Somatic psychology

Somatic psychology or, more precisely, "somatic clinical psychotherapy" is a form of psychotherapy that focuses on somatic experience, including therapeutic and holistic approaches to the body. It seeks to explore and heal mental and physical injury and trauma through body awareness and movement. Wilhelm Reich was first to try to develop a clear psychodynamic approach that included the body.[1]

Several types of body-oriented psychotherapies trace their origins back to Reich, though there have been many subsequent developments and other influences on body psychotherapy, and somatic psychology is of particular interest in trauma work. Trauma describes a long-lasting distressing experience that can be subconsciously stored and bear upon bodily health. Somatic psychology seeks to describe, explain and understand the nature of embodied consciousness and bridge the Cartesian mind-body dichotomy.[2]

The term somatopsychic was introduced by the German psychiatrist Maximilian Jacobi (1775–1858).[3]

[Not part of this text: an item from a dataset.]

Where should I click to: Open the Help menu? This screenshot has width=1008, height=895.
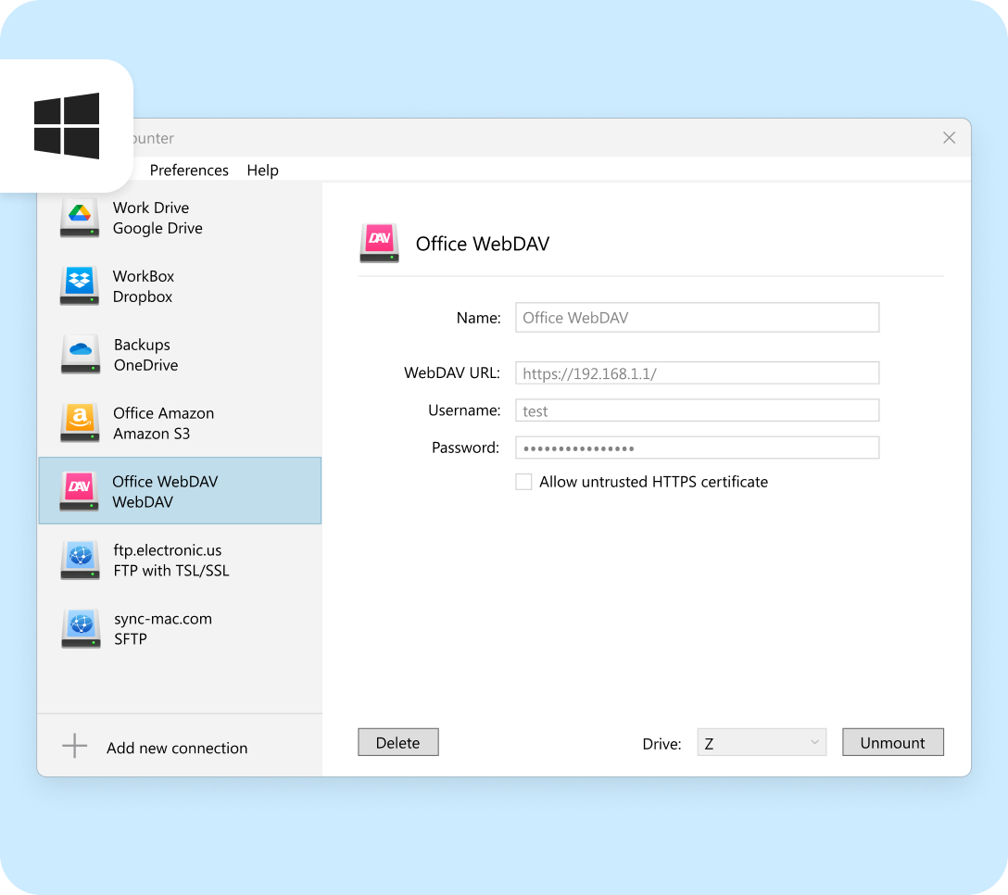click(x=262, y=170)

  1. ^ Krueger, D. W. (1989). Body self & psychological self: A developmental and clinical integration of disorders of the self. Brunner/Mazel.
  2. ^ "Somatic Psychology: Meaning and Origins". Meridian University. Retrieved 2024-05-15.
  3. ^ Functional Somatic Symptoms in Children and Adolescents. Palgrave Texts in Counselling and Psychotherapy. 2020. doi:10.1007/978-3-030-46184-3. ISBN 978-3-030-46183-6.